Neuromorphic technologies will meet AI workload demands

Nowadays, there is a strong need for Power-efficient technologies to handle in a sustainable manner demanding AI workloads. Neuromorphic technologies are a promising answer to this need as they can perform challenging AI tasks very efficiently. 

The neuromorphic ecosystem consists today of three main categories of players: university & research institute, labs affiliated to large companies and start-ups.

Intel and IBM  have developed neuromorphic communities around their chips to help the software ecosystem grow. 

 AI is hungry for performance, and Moore’s law dynamics will not cover the needs of the ongoing 5G/IoT /AR /Robotics revolution. 

“Brute force is currently being used to leverage the power of AI, but this approach is not scalable – it will hit a heat wall, a data wall, and a cost wall,” says Yole’s AdriennSanchez. 

Neuromorphic computing and sensing solutions, mimicking the brain, have key specificities to compete within the existing AI landscape and constraints. 

These technologies will address most of the current challenges and could represent 20% of all AI computing & sensing by 2035. 

Industrial applications will be the first to use neuromorphic technologies, driven by high speed, low latency, and offline learning enabling more autonomous features and performance. 

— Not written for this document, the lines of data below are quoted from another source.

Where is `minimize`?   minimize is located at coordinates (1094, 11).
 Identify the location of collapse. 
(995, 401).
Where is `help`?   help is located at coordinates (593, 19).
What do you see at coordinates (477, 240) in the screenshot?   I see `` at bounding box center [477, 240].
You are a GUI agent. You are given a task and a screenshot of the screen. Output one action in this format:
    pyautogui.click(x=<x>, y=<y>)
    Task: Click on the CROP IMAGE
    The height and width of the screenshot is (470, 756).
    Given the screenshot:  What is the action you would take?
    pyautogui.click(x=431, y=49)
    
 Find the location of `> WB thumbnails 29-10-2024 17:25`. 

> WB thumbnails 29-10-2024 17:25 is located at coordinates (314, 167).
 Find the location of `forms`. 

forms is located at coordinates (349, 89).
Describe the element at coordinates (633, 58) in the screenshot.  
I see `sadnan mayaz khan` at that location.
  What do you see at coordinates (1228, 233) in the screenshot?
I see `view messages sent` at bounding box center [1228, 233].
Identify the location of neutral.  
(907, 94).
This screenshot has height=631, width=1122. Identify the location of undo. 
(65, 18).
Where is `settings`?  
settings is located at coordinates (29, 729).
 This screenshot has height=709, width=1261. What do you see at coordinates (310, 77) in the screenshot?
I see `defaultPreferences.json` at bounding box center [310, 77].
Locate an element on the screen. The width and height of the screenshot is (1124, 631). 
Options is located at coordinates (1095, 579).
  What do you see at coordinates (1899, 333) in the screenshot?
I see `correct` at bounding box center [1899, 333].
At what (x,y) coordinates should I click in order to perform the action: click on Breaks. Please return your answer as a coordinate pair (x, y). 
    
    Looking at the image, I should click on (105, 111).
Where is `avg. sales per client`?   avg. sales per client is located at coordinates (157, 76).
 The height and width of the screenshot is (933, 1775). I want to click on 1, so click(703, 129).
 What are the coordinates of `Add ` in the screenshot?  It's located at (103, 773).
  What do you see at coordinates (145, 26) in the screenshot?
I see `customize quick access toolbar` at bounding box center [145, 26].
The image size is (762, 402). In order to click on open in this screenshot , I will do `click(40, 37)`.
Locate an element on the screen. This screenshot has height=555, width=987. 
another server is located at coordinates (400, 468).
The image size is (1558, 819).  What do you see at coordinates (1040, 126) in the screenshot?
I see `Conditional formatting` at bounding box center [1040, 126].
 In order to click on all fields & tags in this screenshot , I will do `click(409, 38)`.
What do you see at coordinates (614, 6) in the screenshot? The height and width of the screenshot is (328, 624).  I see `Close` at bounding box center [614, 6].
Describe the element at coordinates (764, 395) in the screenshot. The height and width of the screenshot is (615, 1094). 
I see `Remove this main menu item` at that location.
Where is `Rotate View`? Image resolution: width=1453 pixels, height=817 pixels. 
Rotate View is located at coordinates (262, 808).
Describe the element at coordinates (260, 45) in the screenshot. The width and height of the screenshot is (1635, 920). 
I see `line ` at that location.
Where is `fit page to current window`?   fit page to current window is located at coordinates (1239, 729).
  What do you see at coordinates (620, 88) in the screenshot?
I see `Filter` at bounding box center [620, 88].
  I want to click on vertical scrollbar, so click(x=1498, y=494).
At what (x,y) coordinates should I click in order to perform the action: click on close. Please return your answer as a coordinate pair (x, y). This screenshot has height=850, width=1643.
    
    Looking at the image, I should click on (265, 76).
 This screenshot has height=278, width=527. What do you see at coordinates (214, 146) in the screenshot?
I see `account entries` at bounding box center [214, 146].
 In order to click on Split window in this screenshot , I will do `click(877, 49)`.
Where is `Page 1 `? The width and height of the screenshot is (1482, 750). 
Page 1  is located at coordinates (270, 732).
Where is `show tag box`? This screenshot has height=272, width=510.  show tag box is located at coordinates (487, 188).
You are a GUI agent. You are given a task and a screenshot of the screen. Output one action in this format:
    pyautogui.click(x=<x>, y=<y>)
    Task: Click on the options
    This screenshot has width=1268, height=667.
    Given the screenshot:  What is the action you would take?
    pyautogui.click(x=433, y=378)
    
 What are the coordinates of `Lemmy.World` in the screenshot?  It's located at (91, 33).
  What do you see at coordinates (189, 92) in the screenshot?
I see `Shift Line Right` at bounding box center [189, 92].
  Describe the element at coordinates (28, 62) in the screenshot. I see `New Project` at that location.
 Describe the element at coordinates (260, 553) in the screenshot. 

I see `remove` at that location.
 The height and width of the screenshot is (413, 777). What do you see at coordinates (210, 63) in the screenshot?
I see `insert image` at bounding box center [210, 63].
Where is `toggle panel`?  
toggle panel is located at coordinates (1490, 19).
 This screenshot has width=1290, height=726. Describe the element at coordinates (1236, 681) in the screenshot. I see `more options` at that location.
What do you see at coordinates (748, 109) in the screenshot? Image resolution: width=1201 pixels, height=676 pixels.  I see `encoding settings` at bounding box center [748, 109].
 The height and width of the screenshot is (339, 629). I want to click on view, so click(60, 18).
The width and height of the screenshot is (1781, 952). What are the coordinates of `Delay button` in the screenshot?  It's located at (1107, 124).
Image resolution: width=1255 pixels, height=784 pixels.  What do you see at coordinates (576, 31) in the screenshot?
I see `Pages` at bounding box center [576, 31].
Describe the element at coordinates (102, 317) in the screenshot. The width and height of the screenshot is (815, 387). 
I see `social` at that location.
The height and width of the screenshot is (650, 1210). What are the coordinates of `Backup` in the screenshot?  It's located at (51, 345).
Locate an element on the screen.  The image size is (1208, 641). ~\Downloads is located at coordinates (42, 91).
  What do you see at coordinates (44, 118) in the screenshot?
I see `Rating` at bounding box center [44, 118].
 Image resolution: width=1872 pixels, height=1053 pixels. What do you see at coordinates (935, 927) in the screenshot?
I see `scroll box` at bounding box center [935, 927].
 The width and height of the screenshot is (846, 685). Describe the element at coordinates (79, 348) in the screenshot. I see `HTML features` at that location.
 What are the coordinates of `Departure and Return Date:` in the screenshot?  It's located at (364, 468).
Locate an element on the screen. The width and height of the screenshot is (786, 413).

Players such as Prophesee, Brainchip, and Nepes AI/ General Vision already have products in the market targeting industrial applications, and more players will follow in the coming years. 

The consumer market will also benefit from neuromorphic technologies enabling more AI applications at the edge on battery-powered devices, ensuring privacy and safety of personal data.

 “Current neuromorphic device architectures can also vary significantly with respect to the organization of the memory and computing components on the silicon chips,” says Yole’s Simone Bertolazzi, “there is currently a clear trend towards “in-memory-computing” solutions: several companies are developing designs with mainstream embedded memory, like SRAM, distributed across cores or neurons; various players are also considering the adoption of emerging NVM elements assembled in crossbar arrays, leveraging the “synapsis-like” properties of resistive memories, for example PCM, OxRAM, CBRAM”. 

“In the automotive market, a host of applications will benefit from the low latency and low power consumption of neuromorphic technologies,” says Yole’s Pierre Cambou, “while it will take longer for neuromorphics to be adopted in this promising yet challenging market, some projects have already been announced, such as Xperi’s Driver Monitoring System and Terranet’s ADAS cameras and laser.” 

Additionally, the cloud server market could also benefit from neuromorphic computing technologies, leveraging low latency and online learning to improve the performance of applications such as cybersecurity and fraud detection. 

The considerable power efficiency could also help to limit the power consumption growth in data centres which is a growing concern. 

Large players such as Intel and IBM are already creating neuromorphic server prototypes by assembling their massively scalable Loihi and TrueNorth chips, respectively. 

Start-ups are the first players to bring products to the market for edge computing, targeting industrial, automotive, and consumer applications. They will test new approaches in the market in a real-life environment. 

Universities are forming extensive collaborations, often supported by governments, to develop the technology and understand the hard-science potential. 

This covers a vast range, starting from a simulation of the brain on a silicon chip, and involves partnerships with various companies to develop proofs-of-concept in the field. 

Labs affiliated with large companies are deeply involved in these collaborations and often take the lead. Intel and IBM developed neuromorphic communities around their chips to help the software ecosystem grow, increase the maturity of neuromorphic AI, and test use cases directly with application players.